A outra ponta dessa história é a comprovação de que a educação tem se transformado numa mercadoria das mais caras no mundo inteiro e, por isso, os grandes empresários da educação e seus conglomerados que dominam esse mercado são os principais interessados em destruir as universidades públicas.
Na concepção de educação superior já defendida pelo Ministério da Educação, elitista e excludente, o ensino superior deve ser destinado para um punhado de privilegiados. Põe por terra todo o acúmulo do processo de interiorização da educação superior, bem como a expansão do acesso que permitiu a milhares de filhos e filhas da classe trabalhadora e parte da juventude negra o direito à educação pública, gratuita, laica, de qualidade, socialmente referenciada e emancipadora.

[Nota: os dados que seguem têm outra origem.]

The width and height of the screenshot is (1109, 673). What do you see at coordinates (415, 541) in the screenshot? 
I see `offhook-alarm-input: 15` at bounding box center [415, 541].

Ademais o encaminhamento do Future-se nesse momento em que as atividades presenciais nas universidades públicas e institutos estão suspensas, demonstra o caráter extremamente autoritário e desrespeitoso do governo Bolsonaro. Na surdina e sem nenhum debate com a comunidade acadêmica, passa o trator nas universidades públicas e institutos federais, numa explícita demonstração de destruição da educação pública federal. O autoritarismo se expressa ainda no fato de que a versão do projeto Future-se encaminhada sequer foi apresentada publicamente. É um verdadeiro desrespeito com o(a)s estudantes, docentes e demais funcionários das instituições federais de ensino público.
Na Amazônia passa-se o trator para transformar tudo em pasto, nas universidades públicas e institutos federais abre-se as portas para que os empresários sentem à mesa principal
Na Amazônia passa-se o trator para transformar tudo em pasto, nas universidades públicas e institutos federais abre-se as portas para que os empresários sentem à mesa principal e se deleitem do conhecimento produzido e posto à serviço do lucro. Assim, a política econômica nefasta do governo Bolsonaro ganha concretude em todos os âmbitos. Nas palavras do ministro Paulo Guedes, é mais uma granada no bolso daqueles que o governo Bolsonaro considera seus inimigos, a classe trabalhadora. Esta brutal ofensiva contra a universidade pública serve para agregar a base obscurantista e os empresários mercadores da educação. Contra estes precisamos unir esforços dos que lutam pela educação pública, por uma sociedade igualitária e pela vida. É urgente e vital para sobrevivência das universidades públicas, institutos federais e da própria educação pública o fim do governo Bolsonaro e Mourão. Defender a vida e a educação pública neste momento passa fundamentalmente pela derrubada do governo genocida, obscurantista e ultraneoliberal de Bolsonaro/Mourão e toda sua tropa.